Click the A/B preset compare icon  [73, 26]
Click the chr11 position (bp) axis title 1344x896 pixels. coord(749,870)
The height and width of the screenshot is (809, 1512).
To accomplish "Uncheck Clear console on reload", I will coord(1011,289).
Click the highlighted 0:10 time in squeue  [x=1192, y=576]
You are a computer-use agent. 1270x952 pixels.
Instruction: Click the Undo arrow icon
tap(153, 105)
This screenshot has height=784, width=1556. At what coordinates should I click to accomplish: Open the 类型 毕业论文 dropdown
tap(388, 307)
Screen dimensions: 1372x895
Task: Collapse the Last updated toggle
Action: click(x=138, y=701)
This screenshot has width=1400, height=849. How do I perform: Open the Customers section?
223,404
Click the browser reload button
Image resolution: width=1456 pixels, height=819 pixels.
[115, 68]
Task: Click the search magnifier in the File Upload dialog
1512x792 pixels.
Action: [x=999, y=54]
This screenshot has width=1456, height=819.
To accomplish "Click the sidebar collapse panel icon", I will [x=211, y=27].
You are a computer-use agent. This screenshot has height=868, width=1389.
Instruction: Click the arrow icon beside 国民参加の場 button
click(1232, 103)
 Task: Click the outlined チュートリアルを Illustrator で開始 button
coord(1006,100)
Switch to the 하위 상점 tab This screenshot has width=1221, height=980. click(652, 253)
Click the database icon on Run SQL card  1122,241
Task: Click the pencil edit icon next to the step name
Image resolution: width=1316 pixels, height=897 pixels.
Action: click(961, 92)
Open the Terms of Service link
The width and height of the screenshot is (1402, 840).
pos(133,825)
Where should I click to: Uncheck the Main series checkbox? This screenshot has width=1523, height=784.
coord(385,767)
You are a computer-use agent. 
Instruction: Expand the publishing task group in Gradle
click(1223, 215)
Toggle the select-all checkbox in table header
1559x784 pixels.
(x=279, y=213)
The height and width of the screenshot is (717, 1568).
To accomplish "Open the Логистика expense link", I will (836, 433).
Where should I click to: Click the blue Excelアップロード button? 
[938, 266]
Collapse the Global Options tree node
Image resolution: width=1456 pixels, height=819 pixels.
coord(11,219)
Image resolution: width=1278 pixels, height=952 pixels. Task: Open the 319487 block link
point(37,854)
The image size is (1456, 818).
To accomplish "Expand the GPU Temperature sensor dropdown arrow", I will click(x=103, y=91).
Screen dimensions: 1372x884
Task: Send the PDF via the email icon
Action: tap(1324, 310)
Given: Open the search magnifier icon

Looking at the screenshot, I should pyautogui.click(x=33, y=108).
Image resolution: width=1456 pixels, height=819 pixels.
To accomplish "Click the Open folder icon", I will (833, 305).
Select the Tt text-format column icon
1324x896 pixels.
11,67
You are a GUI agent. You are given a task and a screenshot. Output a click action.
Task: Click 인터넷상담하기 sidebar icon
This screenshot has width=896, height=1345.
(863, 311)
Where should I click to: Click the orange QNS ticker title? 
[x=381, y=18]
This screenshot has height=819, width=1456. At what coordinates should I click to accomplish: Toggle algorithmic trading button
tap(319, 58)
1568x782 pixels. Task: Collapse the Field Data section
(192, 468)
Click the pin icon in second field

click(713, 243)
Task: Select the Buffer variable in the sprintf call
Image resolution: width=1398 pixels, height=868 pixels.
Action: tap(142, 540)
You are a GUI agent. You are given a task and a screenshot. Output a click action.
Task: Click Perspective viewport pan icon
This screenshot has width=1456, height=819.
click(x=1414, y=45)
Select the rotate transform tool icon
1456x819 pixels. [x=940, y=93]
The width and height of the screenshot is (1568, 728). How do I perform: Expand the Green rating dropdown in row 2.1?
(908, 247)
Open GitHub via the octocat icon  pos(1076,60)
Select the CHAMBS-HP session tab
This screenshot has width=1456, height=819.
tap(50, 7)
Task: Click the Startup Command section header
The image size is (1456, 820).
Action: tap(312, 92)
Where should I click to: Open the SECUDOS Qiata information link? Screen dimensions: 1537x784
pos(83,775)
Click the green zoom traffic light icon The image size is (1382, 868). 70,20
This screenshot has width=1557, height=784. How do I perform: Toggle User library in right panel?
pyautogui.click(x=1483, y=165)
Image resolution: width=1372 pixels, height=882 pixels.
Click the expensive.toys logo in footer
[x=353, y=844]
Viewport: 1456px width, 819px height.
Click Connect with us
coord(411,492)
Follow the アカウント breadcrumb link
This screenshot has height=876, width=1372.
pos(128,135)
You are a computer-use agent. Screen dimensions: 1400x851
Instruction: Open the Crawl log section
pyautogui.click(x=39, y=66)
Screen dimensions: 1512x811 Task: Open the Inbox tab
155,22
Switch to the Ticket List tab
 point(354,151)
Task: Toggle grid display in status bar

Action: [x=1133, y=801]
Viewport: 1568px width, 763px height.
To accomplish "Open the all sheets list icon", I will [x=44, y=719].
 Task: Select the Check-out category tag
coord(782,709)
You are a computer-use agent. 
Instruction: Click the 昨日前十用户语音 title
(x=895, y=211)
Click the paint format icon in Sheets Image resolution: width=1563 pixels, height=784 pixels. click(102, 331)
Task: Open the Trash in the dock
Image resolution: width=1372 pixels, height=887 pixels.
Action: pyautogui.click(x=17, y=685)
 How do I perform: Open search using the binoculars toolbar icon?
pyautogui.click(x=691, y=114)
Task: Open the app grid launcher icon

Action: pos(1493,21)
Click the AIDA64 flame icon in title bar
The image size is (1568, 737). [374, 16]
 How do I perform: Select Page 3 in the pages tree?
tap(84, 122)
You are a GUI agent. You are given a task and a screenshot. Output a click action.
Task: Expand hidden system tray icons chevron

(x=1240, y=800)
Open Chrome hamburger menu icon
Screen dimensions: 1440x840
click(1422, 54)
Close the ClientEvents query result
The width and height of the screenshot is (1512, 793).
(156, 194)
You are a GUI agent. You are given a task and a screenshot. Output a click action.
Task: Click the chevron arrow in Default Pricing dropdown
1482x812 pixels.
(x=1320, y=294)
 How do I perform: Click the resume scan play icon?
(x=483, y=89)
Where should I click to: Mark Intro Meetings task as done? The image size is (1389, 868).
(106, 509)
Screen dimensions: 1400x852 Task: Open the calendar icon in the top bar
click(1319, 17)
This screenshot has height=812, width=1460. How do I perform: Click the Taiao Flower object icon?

_What the exercise asks_.
Copy out the whole listing exactly as given.

_Output_.
Click the A/B preset compare icon  [73, 26]
Click the chr11 position (bp) axis title 1344x896 pixels. coord(749,870)
The height and width of the screenshot is (809, 1512).
To accomplish "Uncheck Clear console on reload", I will coord(1011,289).
Click the highlighted 0:10 time in squeue  [x=1192, y=576]
You are a computer-use agent. 1270x952 pixels.
Instruction: Click the Undo arrow icon
tap(153, 105)
This screenshot has height=784, width=1556. At what coordinates should I click to accomplish: Open the 类型 毕业论文 dropdown
tap(388, 307)
Screen dimensions: 1372x895
Task: Collapse the Last updated toggle
Action: click(x=138, y=701)
This screenshot has width=1400, height=849. How do I perform: Open the Customers section?
223,404
Click the browser reload button
Image resolution: width=1456 pixels, height=819 pixels.
[115, 68]
Task: Click the search magnifier in the File Upload dialog
1512x792 pixels.
Action: [x=999, y=54]
This screenshot has width=1456, height=819.
To accomplish "Click the sidebar collapse panel icon", I will [x=211, y=27].
You are a computer-use agent. This screenshot has height=868, width=1389.
Instruction: Click the arrow icon beside 国民参加の場 button
click(1232, 103)
 Task: Click the outlined チュートリアルを Illustrator で開始 button
coord(1006,100)
Switch to the 하위 상점 tab This screenshot has width=1221, height=980. click(652, 253)
Click the database icon on Run SQL card  1122,241
Task: Click the pencil edit icon next to the step name
Image resolution: width=1316 pixels, height=897 pixels.
Action: click(961, 92)
Open the Terms of Service link
The width and height of the screenshot is (1402, 840).
pos(133,825)
Where should I click to: Uncheck the Main series checkbox? This screenshot has width=1523, height=784.
coord(385,767)
You are a computer-use agent. 
Instruction: Expand the publishing task group in Gradle
click(1223, 215)
Toggle the select-all checkbox in table header
1559x784 pixels.
(x=279, y=213)
The height and width of the screenshot is (717, 1568).
To accomplish "Open the Логистика expense link", I will (836, 433).
Where should I click to: Click the blue Excelアップロード button? 
[938, 266]
Collapse the Global Options tree node
Image resolution: width=1456 pixels, height=819 pixels.
coord(11,219)
Image resolution: width=1278 pixels, height=952 pixels. Task: Open the 319487 block link
point(37,854)
The image size is (1456, 818).
To accomplish "Expand the GPU Temperature sensor dropdown arrow", I will click(x=103, y=91).
Screen dimensions: 1372x884
Task: Send the PDF via the email icon
Action: tap(1324, 310)
Given: Open the search magnifier icon

Looking at the screenshot, I should pyautogui.click(x=33, y=108).
Image resolution: width=1456 pixels, height=819 pixels.
To accomplish "Click the Open folder icon", I will (833, 305).
Select the Tt text-format column icon
1324x896 pixels.
11,67
You are a GUI agent. You are given a task and a screenshot. Output a click action.
Task: Click 인터넷상담하기 sidebar icon
This screenshot has width=896, height=1345.
(863, 311)
Where should I click to: Click the orange QNS ticker title? 
[x=381, y=18]
This screenshot has height=819, width=1456. At what coordinates should I click to accomplish: Toggle algorithmic trading button
tap(319, 58)
1568x782 pixels. Task: Collapse the Field Data section
(192, 468)
Click the pin icon in second field

click(713, 243)
Task: Select the Buffer variable in the sprintf call
Image resolution: width=1398 pixels, height=868 pixels.
Action: tap(142, 540)
You are a GUI agent. You are given a task and a screenshot. Output a click action.
Task: Click Perspective viewport pan icon
This screenshot has width=1456, height=819.
click(x=1414, y=45)
Select the rotate transform tool icon
1456x819 pixels. [x=940, y=93]
The width and height of the screenshot is (1568, 728). How do I perform: Expand the Green rating dropdown in row 2.1?
(908, 247)
Open GitHub via the octocat icon  pos(1076,60)
Select the CHAMBS-HP session tab
This screenshot has width=1456, height=819.
tap(50, 7)
Task: Click the Startup Command section header
The image size is (1456, 820).
Action: tap(312, 92)
Where should I click to: Open the SECUDOS Qiata information link? Screen dimensions: 1537x784
pos(83,775)
Click the green zoom traffic light icon The image size is (1382, 868). 70,20
This screenshot has width=1557, height=784. How do I perform: Toggle User library in right panel?
pyautogui.click(x=1483, y=165)
Image resolution: width=1372 pixels, height=882 pixels.
Click the expensive.toys logo in footer
[x=353, y=844]
Viewport: 1456px width, 819px height.
Click Connect with us
coord(411,492)
Follow the アカウント breadcrumb link
This screenshot has height=876, width=1372.
pos(128,135)
You are a computer-use agent. Screen dimensions: 1400x851
Instruction: Open the Crawl log section
pyautogui.click(x=39, y=66)
Screen dimensions: 1512x811 Task: Open the Inbox tab
155,22
Switch to the Ticket List tab
 point(354,151)
Task: Toggle grid display in status bar

Action: [x=1133, y=801]
Viewport: 1568px width, 763px height.
To accomplish "Open the all sheets list icon", I will [x=44, y=719].
 Task: Select the Check-out category tag
coord(782,709)
You are a computer-use agent. 
Instruction: Click the 昨日前十用户语音 title
(x=895, y=211)
Click the paint format icon in Sheets Image resolution: width=1563 pixels, height=784 pixels. click(102, 331)
Task: Open the Trash in the dock
Image resolution: width=1372 pixels, height=887 pixels.
Action: pyautogui.click(x=17, y=685)
 How do I perform: Open search using the binoculars toolbar icon?
pyautogui.click(x=691, y=114)
Task: Open the app grid launcher icon

Action: pos(1493,21)
Click the AIDA64 flame icon in title bar
The image size is (1568, 737). [374, 16]
 How do I perform: Select Page 3 in the pages tree?
tap(84, 122)
You are a GUI agent. You are given a task and a screenshot. Output a click action.
Task: Expand hidden system tray icons chevron

(x=1240, y=800)
Open Chrome hamburger menu icon
Screen dimensions: 1440x840
click(1422, 54)
Close the ClientEvents query result
The width and height of the screenshot is (1512, 793).
(156, 194)
You are a GUI agent. You are given a task and a screenshot. Output a click action.
Task: Click the chevron arrow in Default Pricing dropdown
1482x812 pixels.
(x=1320, y=294)
 How do I perform: Click the resume scan play icon?
(x=483, y=89)
Where should I click to: Mark Intro Meetings task as done? The image size is (1389, 868).
(106, 509)
Screen dimensions: 1400x852 Task: Open the calendar icon in the top bar
click(1319, 17)
This screenshot has height=812, width=1460. How do I perform: Click the Taiao Flower object icon?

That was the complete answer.